## Task brief
The data below must be returned in full and exactly.

## Given data
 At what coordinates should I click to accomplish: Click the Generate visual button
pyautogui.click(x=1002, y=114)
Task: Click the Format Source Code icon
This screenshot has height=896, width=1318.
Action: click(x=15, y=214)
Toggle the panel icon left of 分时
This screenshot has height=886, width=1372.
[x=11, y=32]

## Exercise solution
 At what coordinates should I click to accomplish: Click the Generate visual button
pyautogui.click(x=1002, y=114)
Task: Click the Format Source Code icon
This screenshot has height=896, width=1318.
Action: click(x=15, y=214)
Toggle the panel icon left of 分时
This screenshot has height=886, width=1372.
[x=11, y=32]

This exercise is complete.